Reputation: 5791
I have pretty simple architecture lstm NN. After few epoch 1-2 my PC totally freezes I can't even move my mouse :
Layer (type) Output Shape Param #
=================================================================
lstm_4 (LSTM) (None, 128) 116224
_________________________________________________________________
dropout_3 (Dropout) (None, 128) 0
_________________________________________________________________
dense_5 (Dense) (None, 98) 12642
=================================================================
Total params: 128,866
Trainable params: 128,866
Non-trainable params: 0
# Same problem with 2 layers LSTM with dropout and Adam optimizer
SEQUENCE_LENGTH =3, len(chars) = 98
model = Sequential()
model.add(LSTM(128, input_shape = (SEQUENCE_LENGTH, len(chars))))
#model.add(Dropout(0.15))
#model.add(LSTM(128))
model.add(Dropout(0.10))
model.add(Dense(len(chars), activation = 'softmax'))
model.compile(loss = 'categorical_crossentropy', optimizer = RMSprop(lr=0.01), metrics=['accuracy'])
This is how I train:
history = model.fit(X, y, validation_split=0.20, batch_size=128, epochs=10, shuffle=True,verbose=2).history
NN needs 5 minutes to finish 1 epoch.
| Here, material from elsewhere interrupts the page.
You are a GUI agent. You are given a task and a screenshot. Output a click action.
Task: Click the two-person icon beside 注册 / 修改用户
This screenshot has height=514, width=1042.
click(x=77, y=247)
Higher size of batch doesn't mean that problem will occur faster. But more complex model can train more time achieving almost same accuracy - about 0.46 (full code here )
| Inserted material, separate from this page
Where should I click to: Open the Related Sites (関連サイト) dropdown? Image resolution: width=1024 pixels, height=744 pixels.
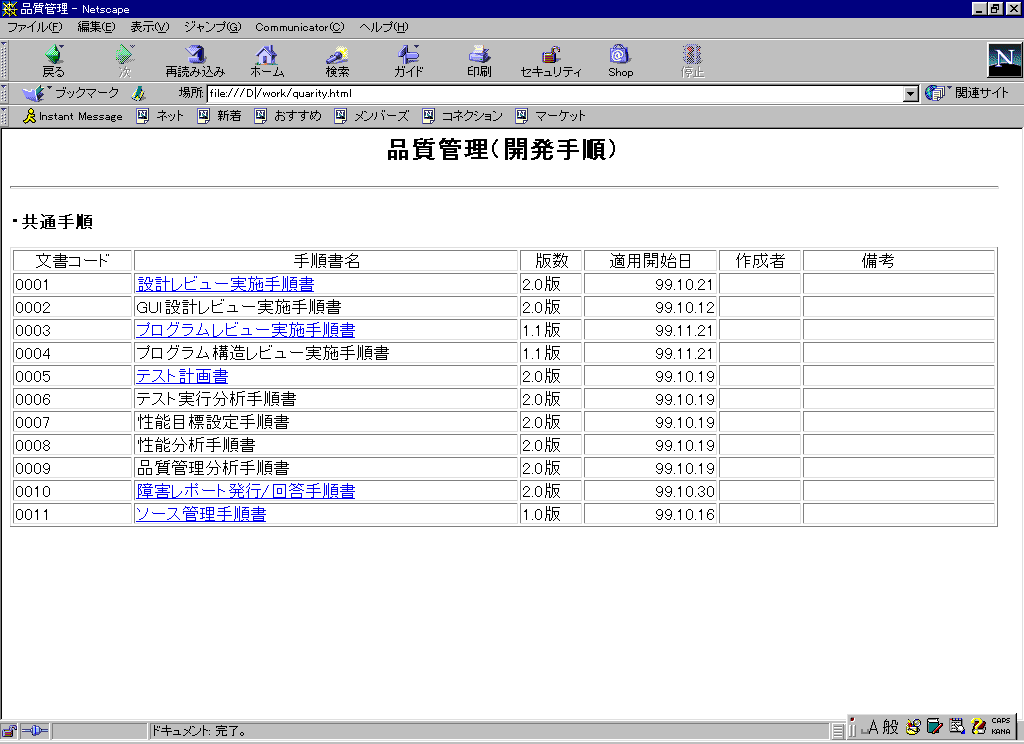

I have last up to date Linux Mint, 1070ti with 8GB, 32Gb ram
+-----------------------------------------------------------------------------+
| NVIDIA-SMI 396.26 Driver Version: 396.26 |
|-------------------------------+----------------------+----------------------+
| GPU Name Persistence-M| Bus-Id Disp.A | Volatile Uncorr. ECC |
| Fan Temp Perf Pwr:Usage/Cap| Memory-Usage | GPU-Util Compute M. |
|===============================+======================+======================|
| 0 GeForce GTX 107... Off | 00000000:08:00.0 On | N/A |
| 0% 35C P8 10W / 180W | 303MiB / 8116MiB | 0% Default |
+-------------------------------+----------------------+----------------------+
Libraries:
Keras==2.2.0
Keras-Applications==1.0.2
Keras-Preprocessing==1.0.1
keras-sequential-ascii==0.1.1
keras-tqdm==2.0.1
tensorboard==1.8.0
tensorflow==1.0.1
tensorflow-gpu==1.8.0
I have tried limit GPU memory usage, but it can't be a problem here because during training it eats only 1 GB of gpu memory:
from keras.backend.tensorflow_backend
import set_session config = tf.ConfigProto()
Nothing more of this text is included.